Seine schützenden Eigenschaften wurden schon im 19. Jahrhundert in der Medizin und in Kriegszeiten geschätzt. Von daher ist Latex in Corona-Zeiten so etwas wie das Nonplusultra und wurde noch vor Ausbruch der Krise von einigen Designern wieder auf den Laufstegen präsentiert.

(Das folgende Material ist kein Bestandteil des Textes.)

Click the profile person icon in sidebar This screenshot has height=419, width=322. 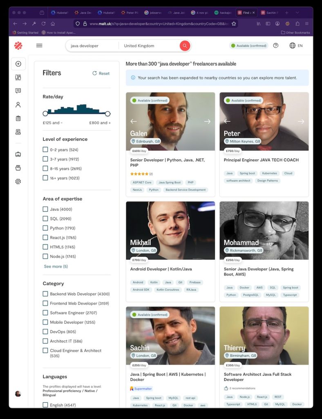click(18, 105)
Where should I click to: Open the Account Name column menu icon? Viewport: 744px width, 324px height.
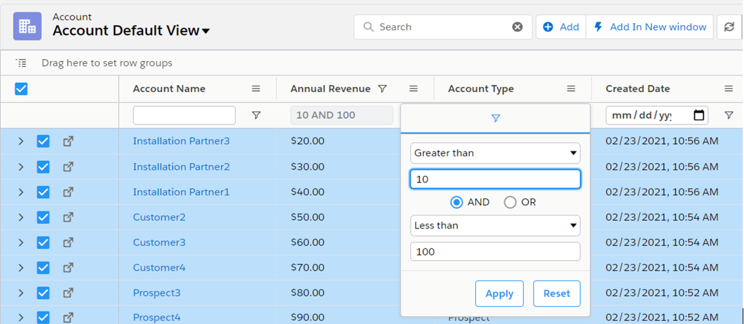click(x=256, y=89)

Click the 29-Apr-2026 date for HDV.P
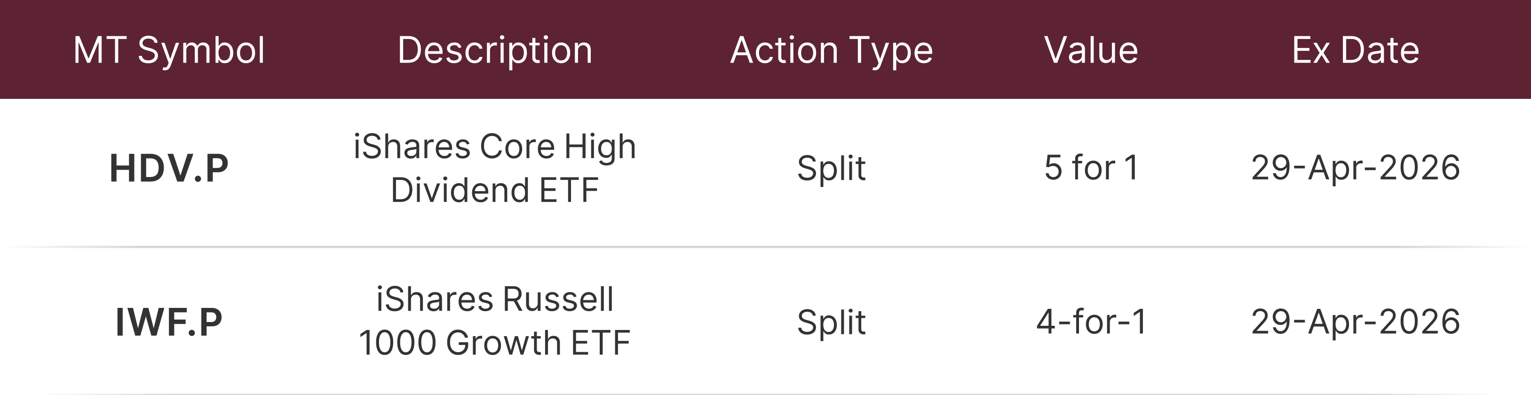tap(1355, 168)
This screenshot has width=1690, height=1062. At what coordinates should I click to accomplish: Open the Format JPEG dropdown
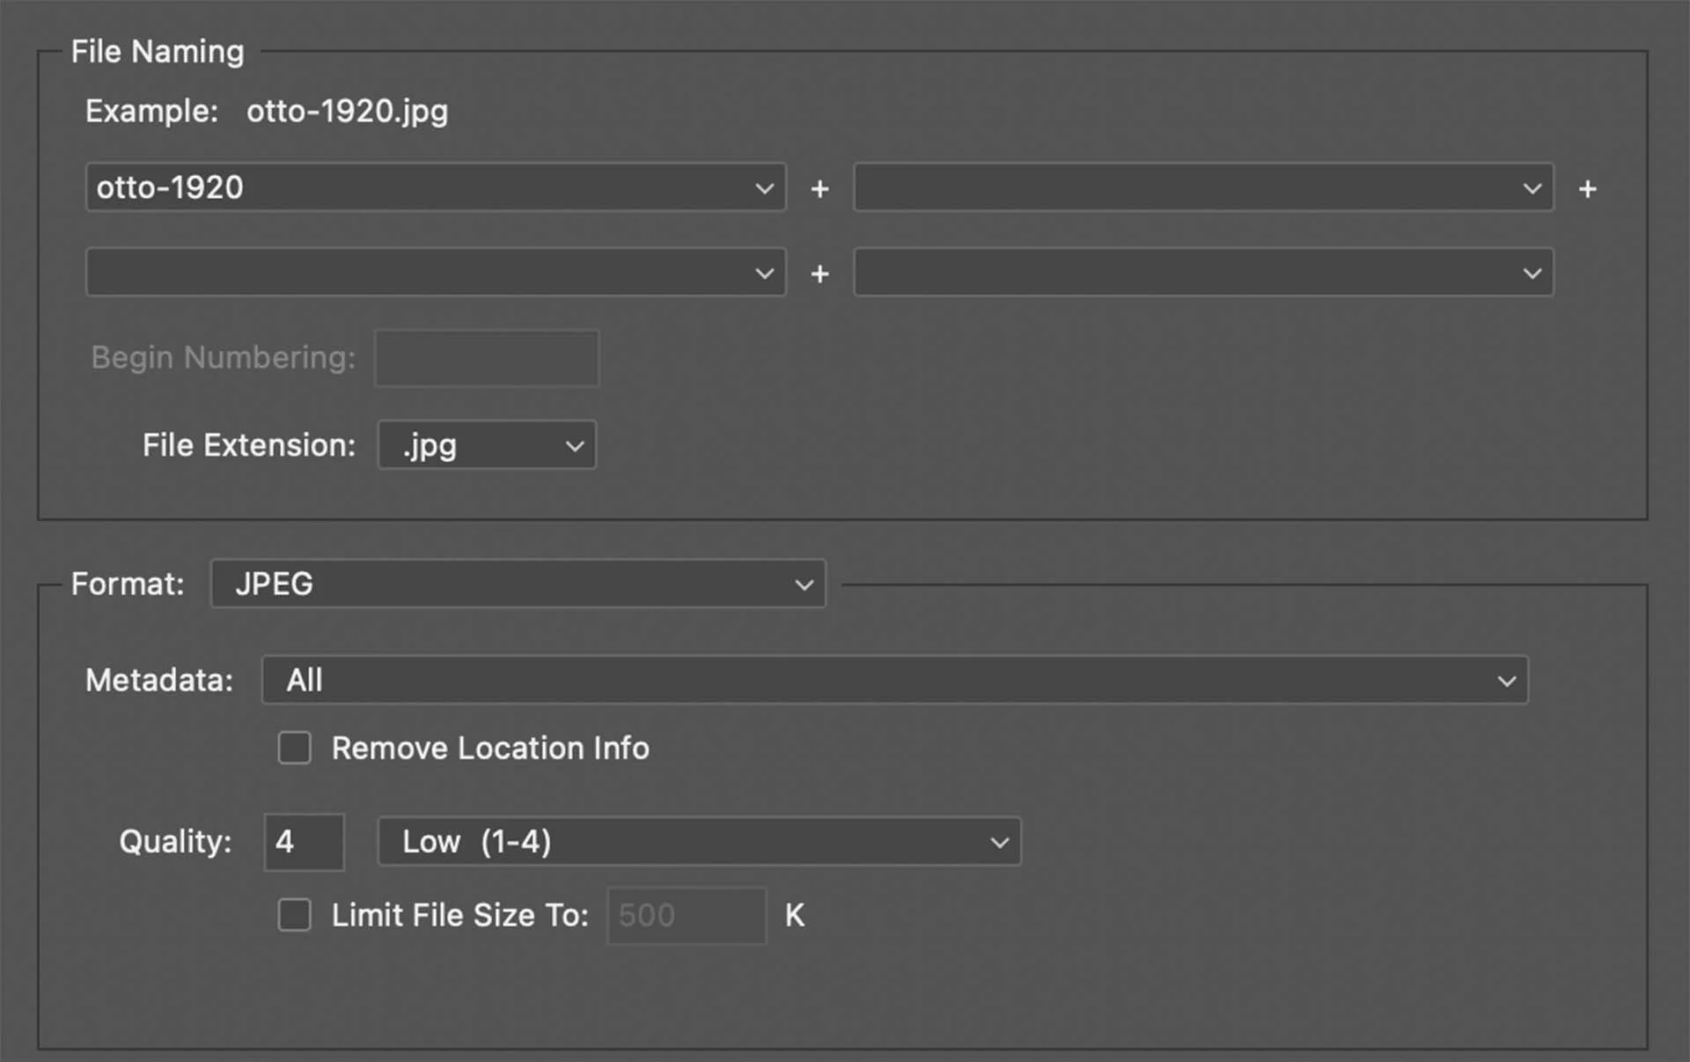(518, 583)
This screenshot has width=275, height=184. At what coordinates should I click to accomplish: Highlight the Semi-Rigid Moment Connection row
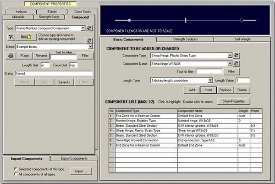point(146,140)
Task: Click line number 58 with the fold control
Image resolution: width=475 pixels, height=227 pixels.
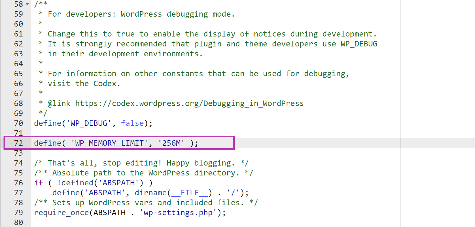Action: pos(19,4)
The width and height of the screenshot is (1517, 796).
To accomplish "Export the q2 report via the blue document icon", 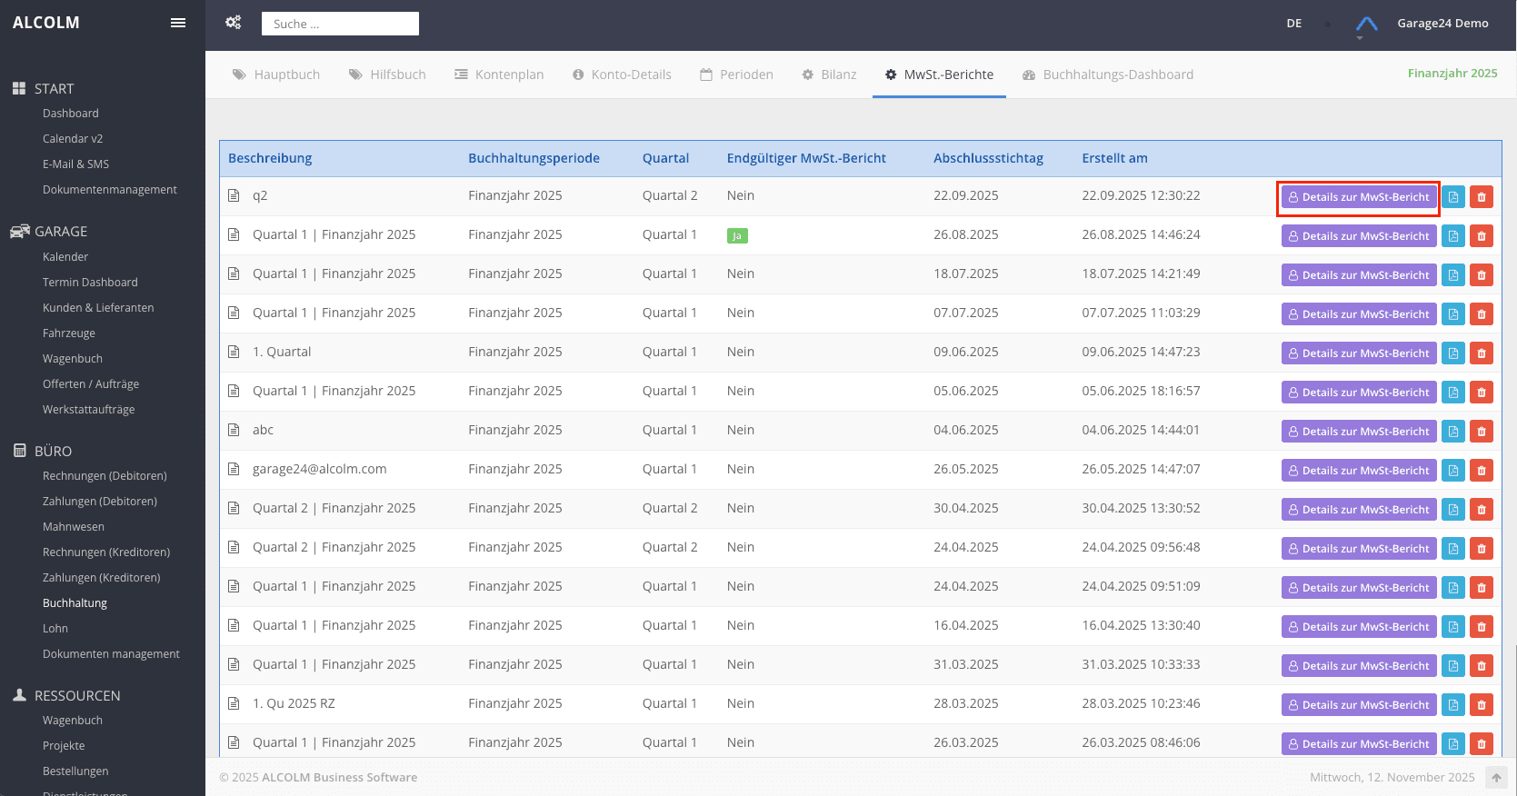I will tap(1453, 197).
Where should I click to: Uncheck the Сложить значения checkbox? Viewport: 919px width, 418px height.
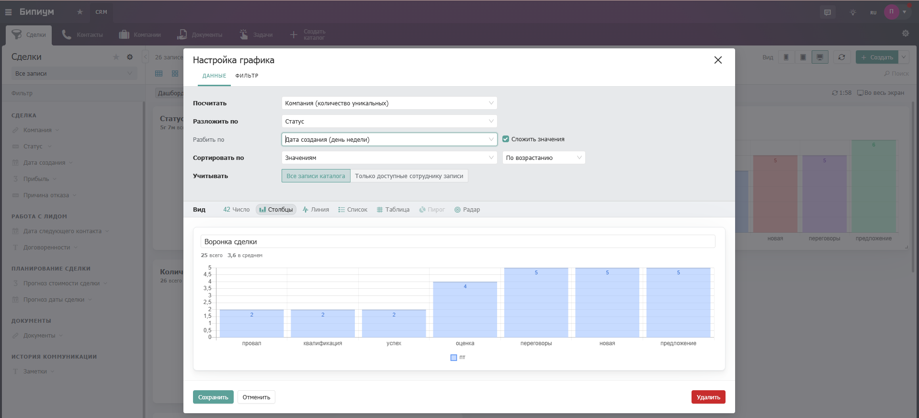pos(506,139)
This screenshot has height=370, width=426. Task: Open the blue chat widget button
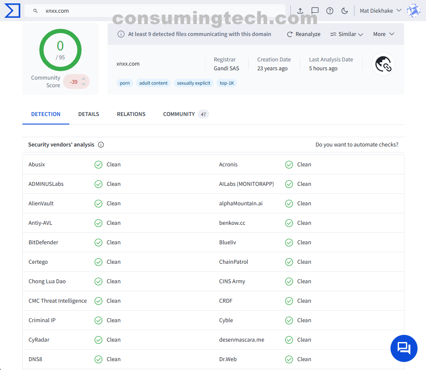point(404,348)
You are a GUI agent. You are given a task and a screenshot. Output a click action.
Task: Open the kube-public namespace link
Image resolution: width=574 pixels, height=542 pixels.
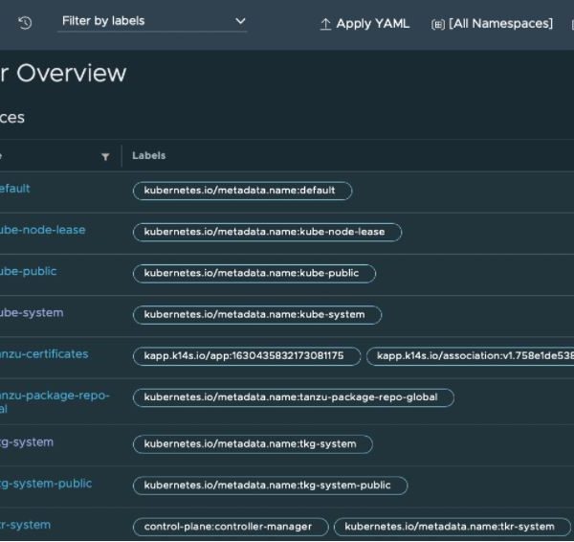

Natürlich konnten die Designer bei der Planung ihrer Anfang des Jahres vorgestellten Kollektionen für den Herbst/Winter 2020/2021 nicht ahnen, dass die Welt schon wenig später von einer verheerenden Pandemie eingeholt werden würde. Von daher war es purer Zufall, dass eigentlich ziemlich bizarre Kreationen wie Schutzmasken oder eben auch Latex-Teile plötzlich zu brandaktuellen Must-haves aufsteigen konnten. Die „Süddeutsche Zeitung" deklarierte die neuen Rubber-Catsuits von Balmain zu „Ganzkörper-OP-Handschuhen". Und die österreichische Tageszeitung „Der Standard" erklärte in aller Ausführlichkeit, „wieso Latex jetzt tageslichttauglich ist" und nicht mehr nur in Fetisch-Shops verstauben sollte.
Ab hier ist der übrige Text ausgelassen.